## Reading text

+ + +

It’s February and time to celebrate all matters of the heart. St. Valentine’s Day started as a Christian feast day and transformed into a day when people express love for each other with candy, flowers and valentine cards. That tradition came from England in the 1700s and remains the focus of our Valentine’s Day celebrations today.

American Heart Month

In late December 1963, President Lyndon Johnson issued Proclamation 3566 declaring February as American Heart Month. The purpose of this observance was to help “our citizens be made aware of the medical, social, and economic aspects of the problem of cardiovascular diseases, and the measures being taken to combat them.” Since that time we have used American Heart Month to focus on the importance of knowing the risks and the facts about heart disease.

The term heart disease is used to categorize a number of conditions that affect the heart, blood vessels and cardiovascular system including, but not limited to, abnormal heart rhythm, heart attack, narrowing of the arteries, heart valve disease and congenital heart defects. Heart disease is the number one cause of death in this country; more than all types of cancer deaths combined. But the good news is that many types of heart disease are preventable and treatable with medication and lifestyle changes.

+ + +

## Listed entries

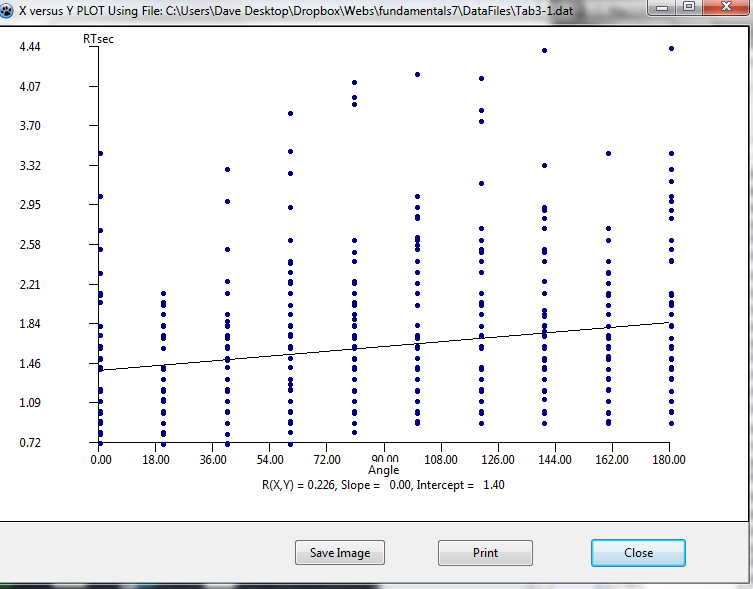
Task: Select the 1.84 y-axis tick label
Action: pyautogui.click(x=29, y=324)
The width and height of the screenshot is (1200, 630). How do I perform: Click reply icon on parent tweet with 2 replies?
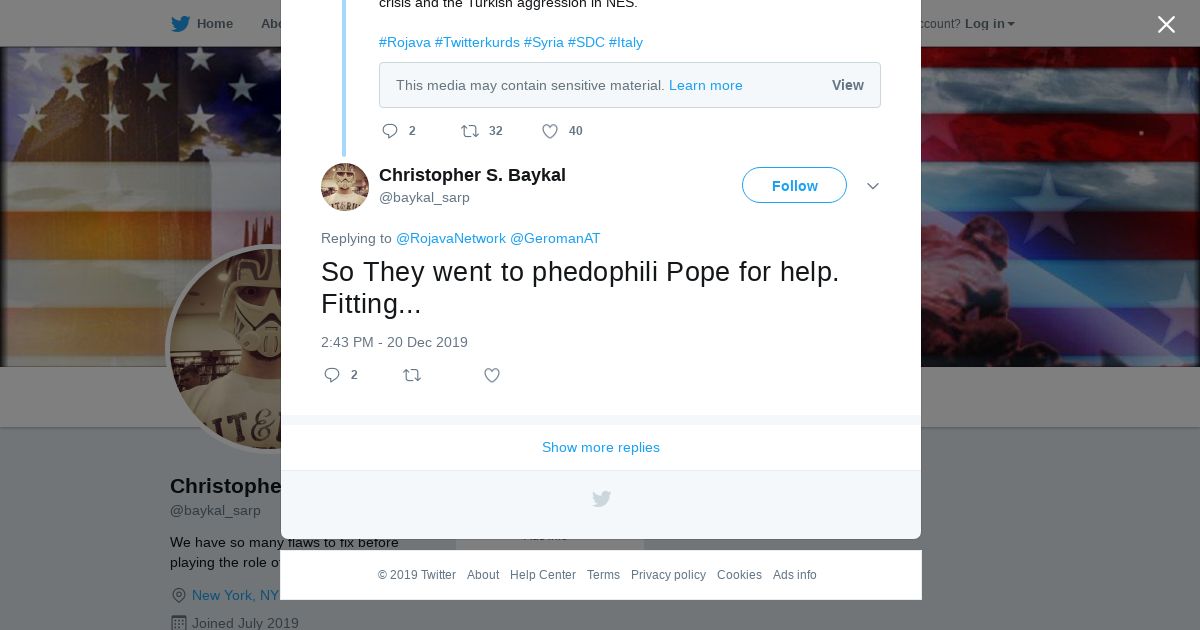click(x=390, y=131)
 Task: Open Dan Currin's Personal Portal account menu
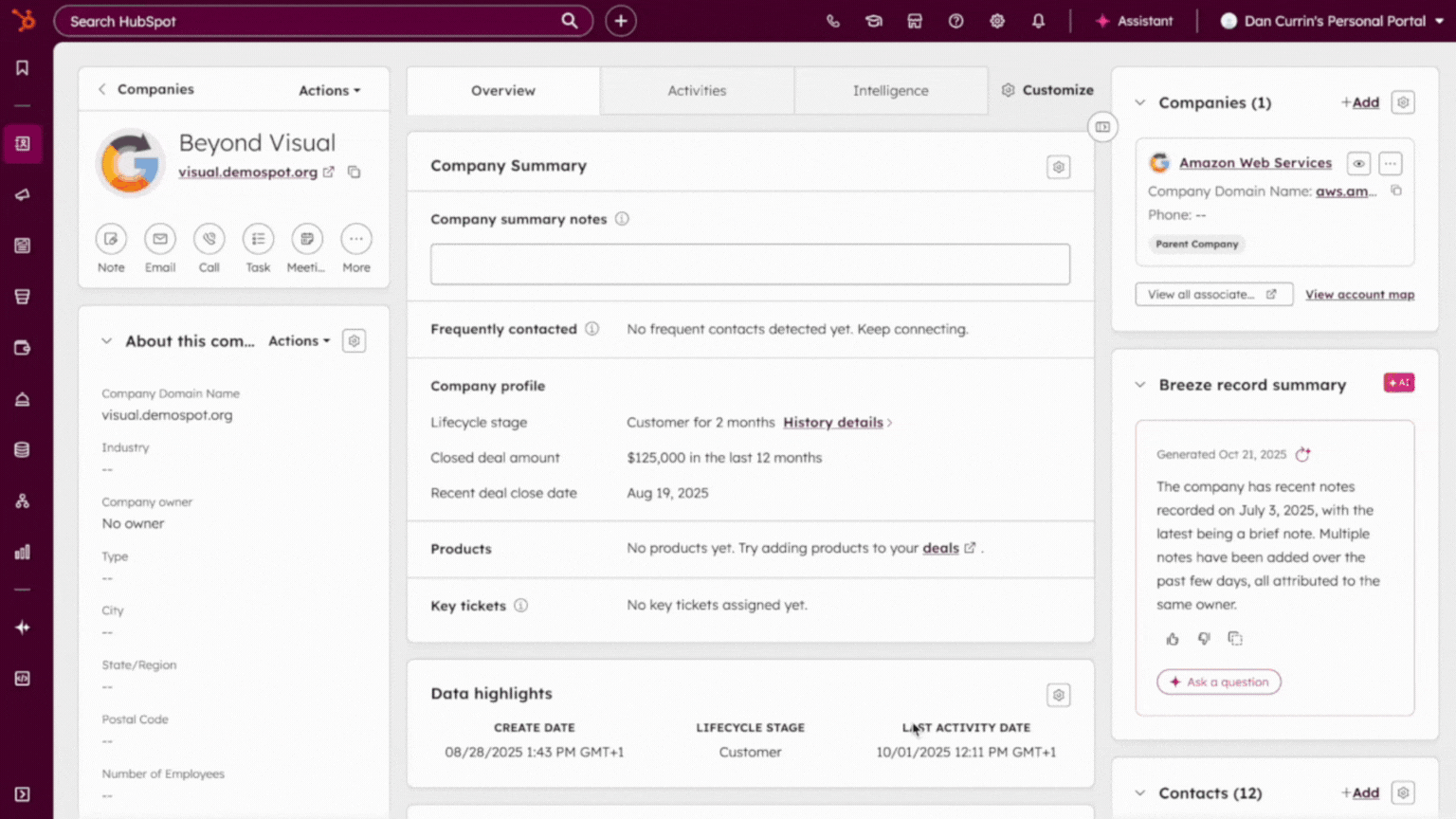tap(1332, 21)
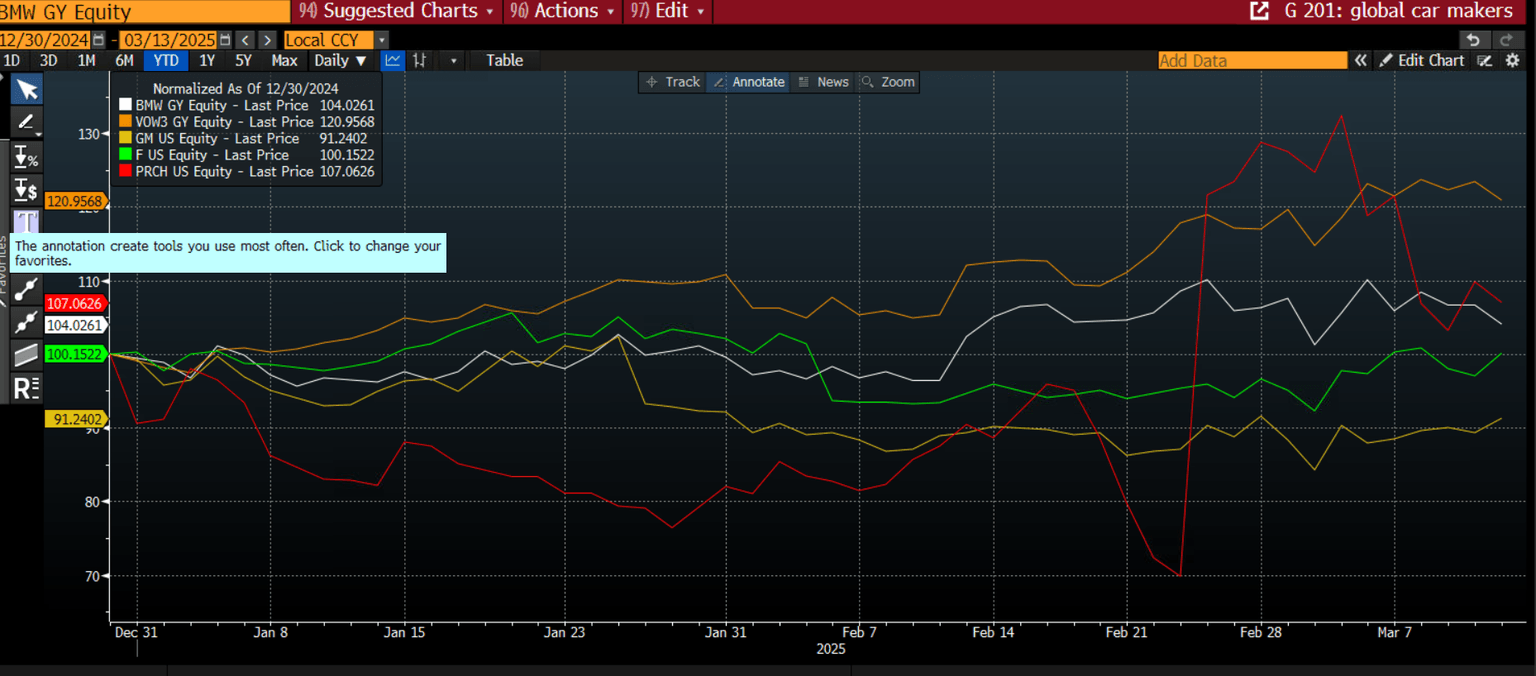Open the Suggested Charts dropdown menu
This screenshot has height=676, width=1536.
point(397,11)
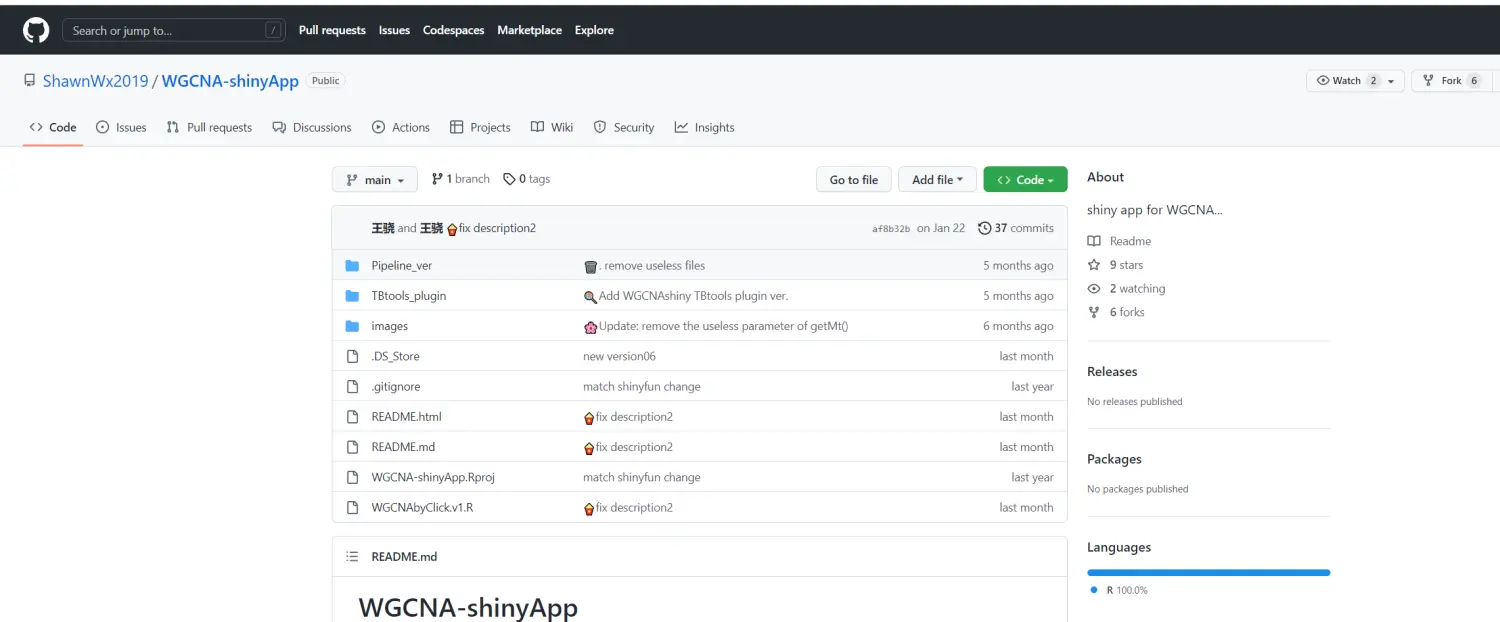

+ + +

## Work task 1
Decide whether each statement below agrees with the American Heart Month text, answering yes or no and quoting the words of the text that decide it. (a) President Lyndon Johnson issued Proclamation 3566. (b) The custom of exchanging valentine cards came from France. (c) Heart disease causes more deaths in the country than all types of cancer combined.
## Work task 2
Write out the American Heart Month text between "The term heart" and "and lifestyle changes.", inclusive.
## Work task 3
Continue the American Heart Month text from the point where it stops.

## Expected output 1
(a) Yes: "President Lyndon Johnson issued Proclamation 3566 declaring February as American Heart Month."
(b) No: "That tradition came from England in the 1700s"
(c) Yes: "Heart disease is the number one cause of death in this country; more than all types of cancer deaths combined."

## Expected output 2
The term heart disease is used to categorize a number of conditions that affect the heart, blood vessels and cardiovascular system including, but not limited to, abnormal heart rhythm, heart attack, narrowing of the arteries, heart valve disease and congenital heart defects. Heart disease is the number one cause of death in this country; more than all types of cancer deaths combined. But the good news is that many types of heart disease are preventable and treatable with medication and lifestyle changes.

## Expected output 3
A Woman’s Heart

Many people still believe that heart disease affects more men than women. The fact is one in three women die from heart disease each year, as compared to one in thirty-one deaths from breast cancer. So the American Heart Association began the Go Red For Women campaign during the first week of February to call attention to the frequency and severity of heart disease in women. The highlight of the week is National Wear Red Day held on Friday each year.

During a heart attack, men usually report severe chest pain, but women rarely do. Instead, women most often suffer from back or jaw pain, shortness of breath, upset stomach or vomiting. Dizziness, lightheadedness, fainting, extreme fatigue or pain in the upper abdomen or lower chest are also common for women having a heart attack. These symptoms are often ignored, and delaying treatment can cost your life. Know the signs and seek immediate medical attention by calling 911 if you experience any of these symptoms.